• [TEXTO FORNECIDO]

++++++

Os arranjos institucionais promovidos na década de 1970, em um regime autoritário, não permitem a construção de uma cultura democrática no Judiciário brasileiro e inviabilizam relações externas democráticas, que propiciem maior transparência institucional e, consequentemente, maior confiabilidade.


Hugo Cavalcanti Melo Filho


No trecho da University Avenue entre Osgoode Hall e a Courthouse, em Toronto, podem ser vistos os McMurtry Gardens of Justice, onde um conjunto de seis esculturas celebra o Estado de Direito e a Administração da Justiça em Ontario. As esculturas são chamadas “Igualdade Perante a Lei’, “Liberdade de Religião”, “Liberdade de Expressão”, “O Estado de Direito é um Reflexo de Todos Nós” e “Os Pilares da Justiça”.


Os Pilares da Justiça, obra da renomada escultora britânica Edwina Sandys, foi a primeira a ser instalada, em 2007, bem em frente ao prédio de número 361 da University Street. A escultura capta a ideia fundamental de um sistema justo de justiça, representado por uma fachada de templo grego, com um frontão triangular clássico apoiado por duas filas de pilares em forma de homens e mulheres, apresentados como elemento-chave do sistema de justiça democrático. Homens e mulheres da comunidade são os pilares que sustentam o sistema de justiça, protegendo assim a instituição que nos protege de leis arbitrárias ou julgamentos aleatórios. A escultora omitiu intencionalmente um dos pilares, permitindo assim que qualquer pessoa imagine estar no espaço vago e servindo ao sistema de justiça.

++++++

• [LISTAGEM FORNECIDA]
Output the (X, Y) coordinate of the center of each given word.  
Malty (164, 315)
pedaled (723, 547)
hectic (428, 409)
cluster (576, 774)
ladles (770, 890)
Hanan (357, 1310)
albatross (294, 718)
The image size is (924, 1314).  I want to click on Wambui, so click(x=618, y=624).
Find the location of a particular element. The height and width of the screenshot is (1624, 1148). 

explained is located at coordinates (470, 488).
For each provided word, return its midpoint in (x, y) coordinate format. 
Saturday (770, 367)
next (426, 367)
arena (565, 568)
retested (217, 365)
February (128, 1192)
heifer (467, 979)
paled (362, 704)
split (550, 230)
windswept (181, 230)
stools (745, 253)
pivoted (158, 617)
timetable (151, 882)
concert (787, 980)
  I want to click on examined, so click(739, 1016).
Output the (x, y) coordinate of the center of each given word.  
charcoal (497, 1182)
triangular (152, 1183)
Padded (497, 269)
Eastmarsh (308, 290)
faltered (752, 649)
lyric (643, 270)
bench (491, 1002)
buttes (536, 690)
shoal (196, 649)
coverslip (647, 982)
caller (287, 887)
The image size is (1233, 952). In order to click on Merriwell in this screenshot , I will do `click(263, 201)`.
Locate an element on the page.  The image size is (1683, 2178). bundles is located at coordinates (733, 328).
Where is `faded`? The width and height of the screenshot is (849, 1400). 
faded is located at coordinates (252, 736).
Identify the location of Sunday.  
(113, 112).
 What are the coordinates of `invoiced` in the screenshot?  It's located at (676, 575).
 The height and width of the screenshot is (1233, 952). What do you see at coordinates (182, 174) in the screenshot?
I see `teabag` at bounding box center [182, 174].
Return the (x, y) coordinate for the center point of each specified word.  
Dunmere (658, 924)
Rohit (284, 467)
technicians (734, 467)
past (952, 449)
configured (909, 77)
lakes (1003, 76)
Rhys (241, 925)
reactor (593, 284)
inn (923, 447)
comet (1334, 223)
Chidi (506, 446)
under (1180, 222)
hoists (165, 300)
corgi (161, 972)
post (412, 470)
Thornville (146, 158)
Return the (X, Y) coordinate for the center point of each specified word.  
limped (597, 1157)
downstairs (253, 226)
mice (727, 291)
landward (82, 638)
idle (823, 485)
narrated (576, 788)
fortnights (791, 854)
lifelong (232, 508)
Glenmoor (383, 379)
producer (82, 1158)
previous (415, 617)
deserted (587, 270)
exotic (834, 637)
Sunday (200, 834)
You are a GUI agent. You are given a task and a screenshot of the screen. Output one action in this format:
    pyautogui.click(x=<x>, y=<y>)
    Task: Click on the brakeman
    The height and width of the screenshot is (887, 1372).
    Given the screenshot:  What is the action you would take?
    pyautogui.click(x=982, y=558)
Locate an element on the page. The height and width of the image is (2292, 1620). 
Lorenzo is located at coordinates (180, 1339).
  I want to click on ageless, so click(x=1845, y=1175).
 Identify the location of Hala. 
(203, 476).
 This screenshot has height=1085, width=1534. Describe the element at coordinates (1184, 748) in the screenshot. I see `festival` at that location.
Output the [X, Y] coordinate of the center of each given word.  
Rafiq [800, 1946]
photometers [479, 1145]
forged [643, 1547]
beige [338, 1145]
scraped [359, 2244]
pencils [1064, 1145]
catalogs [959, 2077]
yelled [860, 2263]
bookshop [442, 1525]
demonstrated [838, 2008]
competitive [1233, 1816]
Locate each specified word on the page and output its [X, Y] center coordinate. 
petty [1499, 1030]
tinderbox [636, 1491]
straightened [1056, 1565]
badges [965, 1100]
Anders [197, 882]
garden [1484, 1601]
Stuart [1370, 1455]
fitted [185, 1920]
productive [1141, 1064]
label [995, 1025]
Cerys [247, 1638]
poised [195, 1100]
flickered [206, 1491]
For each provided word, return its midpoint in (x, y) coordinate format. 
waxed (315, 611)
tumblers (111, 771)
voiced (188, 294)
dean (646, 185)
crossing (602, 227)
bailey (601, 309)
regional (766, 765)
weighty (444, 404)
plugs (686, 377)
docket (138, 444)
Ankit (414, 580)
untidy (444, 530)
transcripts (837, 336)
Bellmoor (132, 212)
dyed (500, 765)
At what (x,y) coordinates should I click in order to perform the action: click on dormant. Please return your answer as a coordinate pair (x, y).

++++++

• [O QUE FAZER]
(a) Que nomes de esculturas aparecem no texto sobre a Justiça? Liste todos.
(b) Retome o texto sobre a Justiça a partir do ponto em que ele termina.

• [RESPOSTAS]
(a)
- Igualdade Perante a Lei
- Liberdade de Religião
- Liberdade de Expressão
- O Estado de Direito é um Reflexo de Todos Nós
- Os Pilares da Justiça

(b)
O monumento é simples e belo; a mensagem é direta: um sistema de justiça democrático só pode existir pela participação dos cidadãos aos quais serve, que, em última análise, o sustentam. Mais ainda, a imagem nos indica que o exercício democrático da jurisdição somente pode ocorrer se apoiado em uma cultura democrática. E uma cultura democrática só se desenvolve em um ambiente em que haja convicções democráticas: práticas, ideias e valores democráticos [1].


A referência central da cultura política são as relações de poder e de autoridade, o conjunto de relações de dominação e sujeição, a partir das quais se estrutura a vida política. Daí o interesse em compreender de que maneira se associam cultura e estrutura políticas, isto é, quais os fatores culturais que se associam positivamente com instituições democráticas implantadas. Ou melhor, em que medida a cultura política democrática ajuda a modelar as instituições políticas ou, ainda, se a cultura é causa ou consequência do modo de governar as instituições [2].


De acordo com Larry Diamond [3], cultura política está longe de ser um fenômeno imutável. "Mudanças sociais e econômicas, mobilização social e cívica, prática institucional, experiência histórica [...] podem modificar ou gradualmente transformar os valores políticos predominantes, crenças e atitudes [...]". De qualquer modo, os padrões axiológicos não se alteram no mesmo ritmo das práticas e das instituições políticas. Os valores se modificam muito lentamente em uma sociedade. Por isso, há uma primazia dos fatores culturais sobre os estruturais, “justamente porque o cultural tem um maior grau de penetração e de persistência” [4]. Daí, a importância da cultura.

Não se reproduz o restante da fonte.